* _INSTRUCTIONS FOR THE TASK_: Your answer must be the exact lines from the one holding "You are a GUI" through the last line of the records below, with no pictures.

(Saved data entries)
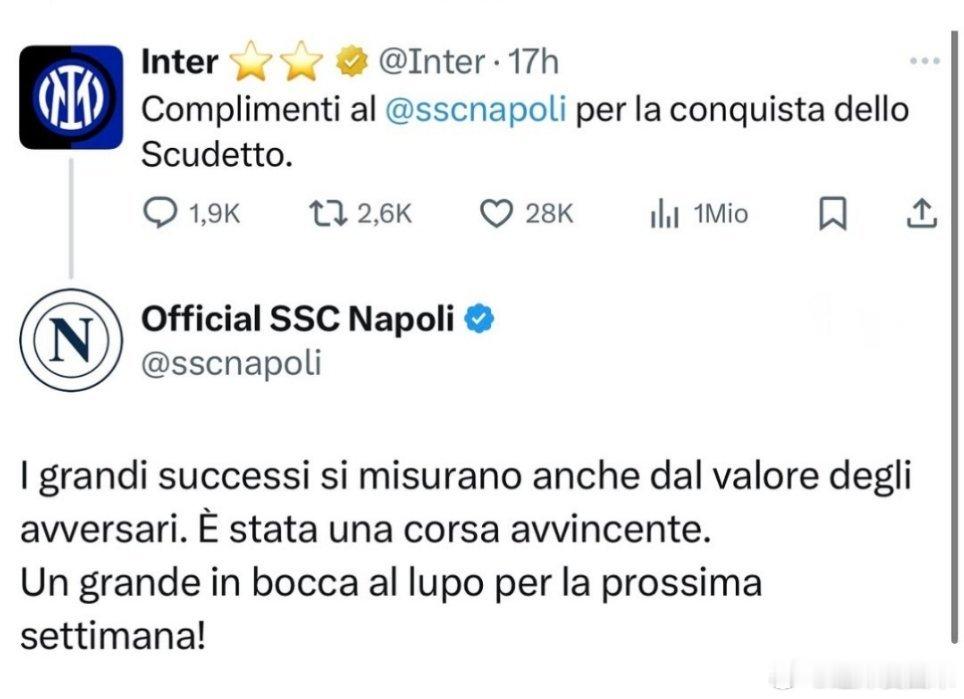Share Inter's tweet via upload icon

[x=922, y=213]
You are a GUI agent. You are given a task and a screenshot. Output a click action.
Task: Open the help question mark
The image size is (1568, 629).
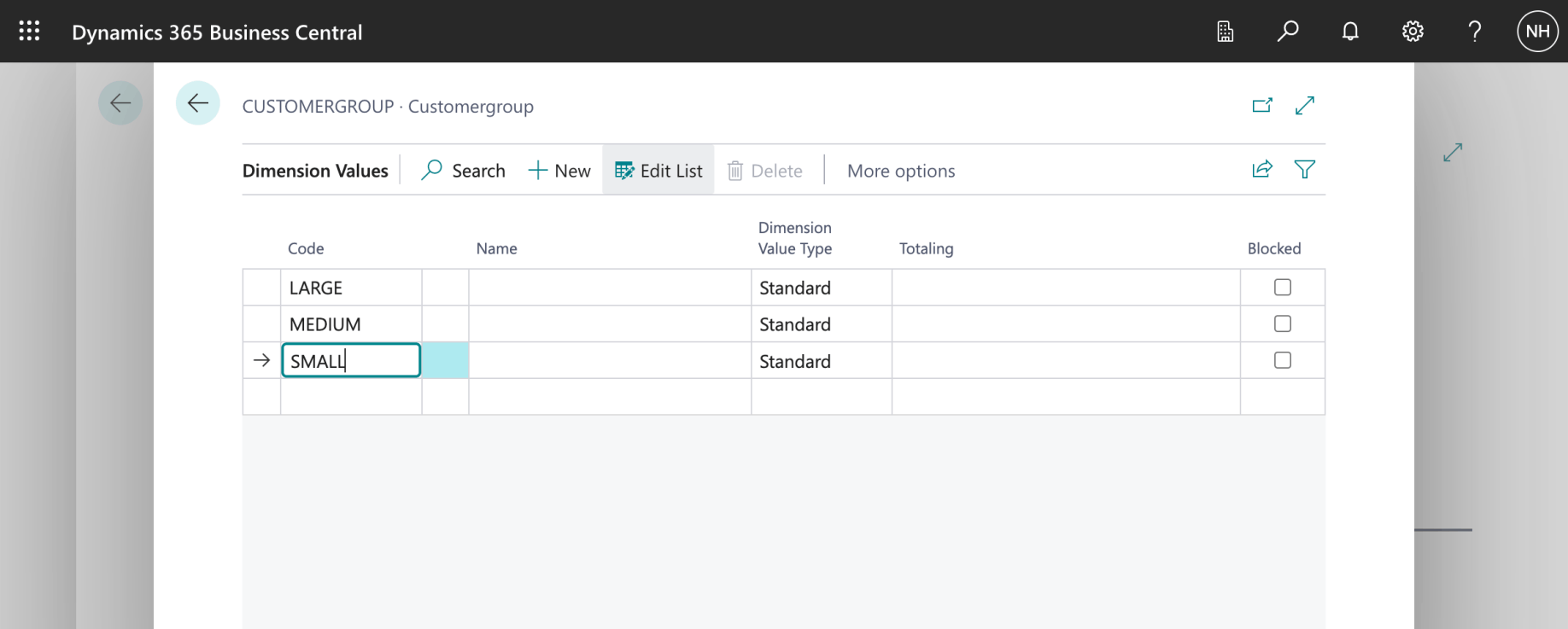pyautogui.click(x=1475, y=32)
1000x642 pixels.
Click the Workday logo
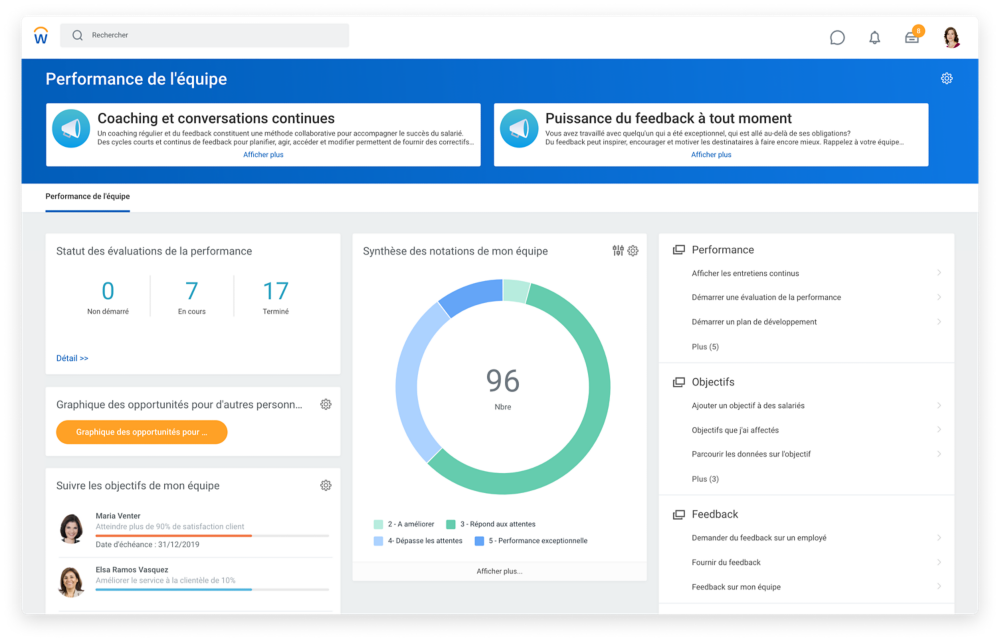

* _RESULT FOR THIS EXERCISE_:
You are a GUI agent. You are given a task and a screenshot. Output a click action.
Task: Open the help question mark
The image size is (1568, 629).
pyautogui.click(x=1475, y=32)
1000x642 pixels.
Click the Workday logo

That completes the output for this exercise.